[Entries taken from a collection]
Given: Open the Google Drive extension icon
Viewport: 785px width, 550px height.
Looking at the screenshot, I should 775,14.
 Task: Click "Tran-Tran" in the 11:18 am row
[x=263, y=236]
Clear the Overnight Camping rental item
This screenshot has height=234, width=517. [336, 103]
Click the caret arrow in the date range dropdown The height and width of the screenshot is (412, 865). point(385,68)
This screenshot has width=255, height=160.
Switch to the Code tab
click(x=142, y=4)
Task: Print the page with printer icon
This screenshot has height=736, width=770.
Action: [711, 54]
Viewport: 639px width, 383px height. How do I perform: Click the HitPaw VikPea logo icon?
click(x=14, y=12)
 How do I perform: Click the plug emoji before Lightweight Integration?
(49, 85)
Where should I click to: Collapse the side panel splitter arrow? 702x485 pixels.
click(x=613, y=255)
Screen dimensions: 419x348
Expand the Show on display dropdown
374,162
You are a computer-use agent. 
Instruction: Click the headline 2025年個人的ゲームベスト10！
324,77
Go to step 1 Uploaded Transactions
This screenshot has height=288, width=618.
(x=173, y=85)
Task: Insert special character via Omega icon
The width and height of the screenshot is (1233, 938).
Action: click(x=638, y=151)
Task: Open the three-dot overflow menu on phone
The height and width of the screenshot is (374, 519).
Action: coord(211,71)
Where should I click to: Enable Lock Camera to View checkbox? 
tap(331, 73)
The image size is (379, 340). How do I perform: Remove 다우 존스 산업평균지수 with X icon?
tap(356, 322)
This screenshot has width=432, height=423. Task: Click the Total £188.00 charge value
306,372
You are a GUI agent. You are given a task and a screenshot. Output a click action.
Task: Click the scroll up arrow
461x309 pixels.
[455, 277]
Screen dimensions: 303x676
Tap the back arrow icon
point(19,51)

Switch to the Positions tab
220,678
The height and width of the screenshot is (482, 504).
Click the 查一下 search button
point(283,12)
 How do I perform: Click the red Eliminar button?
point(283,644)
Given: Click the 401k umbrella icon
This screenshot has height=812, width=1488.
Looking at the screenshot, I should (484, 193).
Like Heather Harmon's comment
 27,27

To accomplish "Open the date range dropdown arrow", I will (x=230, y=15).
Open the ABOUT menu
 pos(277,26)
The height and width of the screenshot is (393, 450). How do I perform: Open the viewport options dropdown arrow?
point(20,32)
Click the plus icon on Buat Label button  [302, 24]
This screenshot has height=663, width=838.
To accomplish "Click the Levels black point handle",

**How to complete this task:** Copy only the stretch running from the line containing "Go to step 1 Uploaded Transactions" to the final line of the entries, both ends included, exactly as it stands.

**Response:**
Go to step 1 Uploaded Transactions
This screenshot has height=288, width=618.
(x=173, y=85)
Task: Insert special character via Omega icon
The width and height of the screenshot is (1233, 938).
Action: click(x=638, y=151)
Task: Open the three-dot overflow menu on phone
The height and width of the screenshot is (374, 519).
Action: coord(211,71)
Where should I click to: Enable Lock Camera to View checkbox? 
tap(331, 73)
The image size is (379, 340). How do I perform: Remove 다우 존스 산업평균지수 with X icon?
tap(356, 322)
This screenshot has width=432, height=423. Task: Click the Total £188.00 charge value
306,372
You are a GUI agent. You are given a task and a screenshot. Output a click action.
Task: Click the scroll up arrow
461x309 pixels.
[455, 277]
Screen dimensions: 303x676
Tap the back arrow icon
point(19,51)

Switch to the Positions tab
220,678
The height and width of the screenshot is (482, 504).
Click the 查一下 search button
point(283,12)
 How do I perform: Click the red Eliminar button?
point(283,644)
Given: Click the 401k umbrella icon
This screenshot has height=812, width=1488.
Looking at the screenshot, I should (484, 193).
Like Heather Harmon's comment
 27,27

To accomplish "Open the date range dropdown arrow", I will (x=230, y=15).
Open the ABOUT menu
 pos(277,26)
The height and width of the screenshot is (393, 450). How do I perform: Open the viewport options dropdown arrow?
point(20,32)
Click the plus icon on Buat Label button  [302, 24]
This screenshot has height=663, width=838.
To accomplish "Click the Levels black point handle",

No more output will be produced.